Infuriato e imbarazzato con me stesso per quell’ultima affermazione, mi scostai: Mi hai sporcato tutto!
Mi scaraventai contro di lui, cercando di colpirlo, ma con uno scatto mi afferrò le guance e mi spinse di forza sbattendomi contro il muro: Oh, ma che cazzo vuoi? Sei impazzito? Me lo potevi dire che non sai fare nu’ bucchine completo! Se ingoiavi, non ti sporcavo. Tu non parli? Che cazzo ne so?
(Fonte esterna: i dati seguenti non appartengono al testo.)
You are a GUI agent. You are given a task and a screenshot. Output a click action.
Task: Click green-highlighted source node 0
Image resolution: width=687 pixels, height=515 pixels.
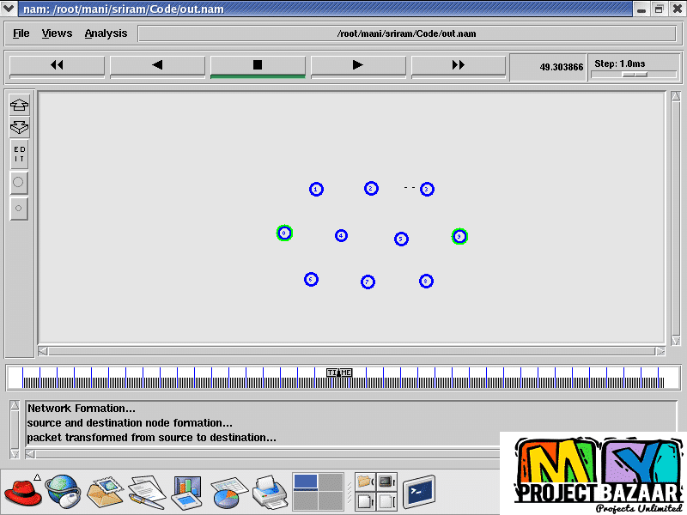coord(284,233)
Ero esasperato, non sapevo più cosa pensare non tanto di lui quanto di me stesso. Stringendomi delicatamente il volto con la sinistra, mi diede un buffetto sulla guancia: Stasera. Qui alle sette e mezza.
- Perché?
- Vengo con la macchina di mio padre.
Lo guardai un istante con gli occhi lucidi, pensando a una sorta di corteggiamento.
- Porta il burro, che finiamo il lavoro e ti apro il buco alla ciambella!
Gli risposi a voce alta: Io queste cose non le faccio.
- Ah, è vero, che sei piccolo e ch’hai ancora la bocca piena di latte!
Sogghignando, imitò con il pugno della mano e con la lingua il pompino che gli avevo detto non avrei mai fatto: Ah, no, non è latte!
Ridacchiando, aggiunse: Esco prima io, meglio non dare nell’occhio. Conta fino a trenta e poi esci anche tu!
E uscì.
Sentivo qualcuno che parlava sotto voce all’esterno mentre me ne stavo immobile a contare come un cretino, seduto sul cesso. Preso in contropiede dalla mia eccitazione, afferrai lo zaino e anche io uscii, ripulendomi alla meglio. Mi ritrovai di fronte il capostazione, poggiato sul lavandino e con l’uccello duro in mano. Che potevo fare? L’unica cosa che mi venne in mente fu di spalancare la bocca e cacciare fuori la lingua, mentre quell’altro urlava dall'esterno: Oh, non fare tardi, che dopo devo uscire con la ragazza mia!